Note that I am not referring to something as big, crude and clunky as a lepton. This particle is really, really tiny.

I realize that my proposal is pretty outlandish, but I’m trying to address a question that asks if it would be more reasonable that there would be only one particle.

Ask a weird question, get a weird answer!

A quantum fluctuation in the Higgs field and presto, the Big Bang. After that it was all dark energy and quark-gluon soup spiced with CPT violations and served with a side order of neutrinos. Fourteen billion years later, some baryon-lepton complexes wonder why and how…

Actually attempts have been made to create nothingness, or even describe it mathematically. Due to the incredible weirdness of the quantum mechanical view of the universe, not only is there no nothing anywhere in the universe, it is impossible to actually have nothing at all.
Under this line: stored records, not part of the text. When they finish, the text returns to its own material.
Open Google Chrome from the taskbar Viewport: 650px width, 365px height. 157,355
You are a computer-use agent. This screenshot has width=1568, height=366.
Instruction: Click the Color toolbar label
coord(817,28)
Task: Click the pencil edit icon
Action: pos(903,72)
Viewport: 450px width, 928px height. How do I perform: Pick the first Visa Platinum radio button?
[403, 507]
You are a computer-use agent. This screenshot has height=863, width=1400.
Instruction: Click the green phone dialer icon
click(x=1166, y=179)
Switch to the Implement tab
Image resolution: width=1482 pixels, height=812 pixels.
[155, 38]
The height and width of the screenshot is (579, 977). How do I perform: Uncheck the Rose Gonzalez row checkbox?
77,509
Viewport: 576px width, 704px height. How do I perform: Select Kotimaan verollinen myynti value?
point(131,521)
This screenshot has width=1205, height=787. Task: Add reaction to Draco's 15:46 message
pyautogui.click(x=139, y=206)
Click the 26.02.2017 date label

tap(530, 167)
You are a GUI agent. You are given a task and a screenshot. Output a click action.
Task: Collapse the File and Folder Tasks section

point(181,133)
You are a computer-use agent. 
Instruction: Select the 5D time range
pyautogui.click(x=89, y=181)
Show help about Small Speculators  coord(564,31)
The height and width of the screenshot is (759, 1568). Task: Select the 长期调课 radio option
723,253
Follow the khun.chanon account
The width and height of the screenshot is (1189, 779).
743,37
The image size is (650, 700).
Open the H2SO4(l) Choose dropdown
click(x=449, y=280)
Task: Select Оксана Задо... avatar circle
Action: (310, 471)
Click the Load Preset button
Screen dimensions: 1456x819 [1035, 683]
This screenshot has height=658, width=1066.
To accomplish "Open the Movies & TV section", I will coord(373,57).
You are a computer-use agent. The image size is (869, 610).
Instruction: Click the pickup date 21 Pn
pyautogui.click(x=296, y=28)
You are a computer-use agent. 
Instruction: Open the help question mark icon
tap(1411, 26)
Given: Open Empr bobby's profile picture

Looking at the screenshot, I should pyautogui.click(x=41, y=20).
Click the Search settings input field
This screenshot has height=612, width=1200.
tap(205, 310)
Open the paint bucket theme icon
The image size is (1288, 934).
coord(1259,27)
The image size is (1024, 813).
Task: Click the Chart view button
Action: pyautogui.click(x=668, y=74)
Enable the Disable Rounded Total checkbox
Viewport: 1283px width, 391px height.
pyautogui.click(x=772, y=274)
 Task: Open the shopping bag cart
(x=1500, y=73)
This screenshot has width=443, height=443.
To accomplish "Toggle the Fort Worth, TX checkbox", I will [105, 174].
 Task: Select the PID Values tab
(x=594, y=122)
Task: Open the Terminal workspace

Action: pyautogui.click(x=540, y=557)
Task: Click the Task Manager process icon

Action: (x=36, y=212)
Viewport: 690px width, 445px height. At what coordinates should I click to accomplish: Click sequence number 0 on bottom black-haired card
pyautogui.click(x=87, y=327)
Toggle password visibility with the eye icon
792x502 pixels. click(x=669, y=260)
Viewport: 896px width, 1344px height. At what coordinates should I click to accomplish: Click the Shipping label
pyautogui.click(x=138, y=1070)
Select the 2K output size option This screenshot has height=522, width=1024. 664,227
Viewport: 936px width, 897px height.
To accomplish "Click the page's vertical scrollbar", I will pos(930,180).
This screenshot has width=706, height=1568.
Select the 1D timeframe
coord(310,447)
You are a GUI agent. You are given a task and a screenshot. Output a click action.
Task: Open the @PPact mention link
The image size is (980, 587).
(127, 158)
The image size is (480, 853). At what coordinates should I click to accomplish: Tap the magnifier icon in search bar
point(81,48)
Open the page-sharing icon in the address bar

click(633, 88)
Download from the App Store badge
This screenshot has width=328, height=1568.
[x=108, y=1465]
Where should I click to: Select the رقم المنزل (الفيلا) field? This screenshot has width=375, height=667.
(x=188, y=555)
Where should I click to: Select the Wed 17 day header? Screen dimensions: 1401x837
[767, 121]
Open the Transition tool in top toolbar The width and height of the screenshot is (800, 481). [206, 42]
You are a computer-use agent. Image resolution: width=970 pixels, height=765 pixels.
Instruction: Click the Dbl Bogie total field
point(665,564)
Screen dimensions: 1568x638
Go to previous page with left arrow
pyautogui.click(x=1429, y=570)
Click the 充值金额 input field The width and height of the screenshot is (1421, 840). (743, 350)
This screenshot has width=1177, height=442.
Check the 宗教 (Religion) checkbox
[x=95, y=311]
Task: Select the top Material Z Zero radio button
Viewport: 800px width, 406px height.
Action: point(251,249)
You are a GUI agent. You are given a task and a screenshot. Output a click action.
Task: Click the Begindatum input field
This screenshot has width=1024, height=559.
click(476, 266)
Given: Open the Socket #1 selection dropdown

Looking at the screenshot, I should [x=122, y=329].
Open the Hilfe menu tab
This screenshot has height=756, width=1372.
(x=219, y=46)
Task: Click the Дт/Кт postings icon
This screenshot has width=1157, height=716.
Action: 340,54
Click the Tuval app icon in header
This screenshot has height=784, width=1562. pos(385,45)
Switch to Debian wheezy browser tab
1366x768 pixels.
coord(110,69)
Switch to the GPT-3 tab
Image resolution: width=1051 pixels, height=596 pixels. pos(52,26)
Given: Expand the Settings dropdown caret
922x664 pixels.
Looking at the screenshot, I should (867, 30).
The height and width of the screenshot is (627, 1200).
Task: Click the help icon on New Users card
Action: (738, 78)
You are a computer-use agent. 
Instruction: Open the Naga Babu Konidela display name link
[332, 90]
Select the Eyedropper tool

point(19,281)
Even ‘pure’ vaccuum, ie no physical particles such as atoms, has subatomic particles quantum tunneling in and out of it, seemingly from ‘nowhere’.
Now THAT is weirdness. q;}

Eh, 18 posts aren’t enough, here’s mine too: Like John Mace, I think examining the Anthropic Principle would help. It’s also useful for arguments involving the existance of life in the universe, for those who are interested in that.

O.K Before I say this I want everyone to know that I have *absolutely * no experience in quantum theory but I think you may want to look into something called Membrane Theory (M-Theory). A derivative of String Theory. From what I can gather it is an attempt at a Unified Theory of the Universe. In explaining the universe they must explain the opposite, the negation, and therefore explain your “nothing”. If one of the fellow dopers can tell you more of this I think it may help to explain the “nothingness”. In fact I will post a question on M-Theory and maybe one of our esteemed colleges can shed some light on the situation.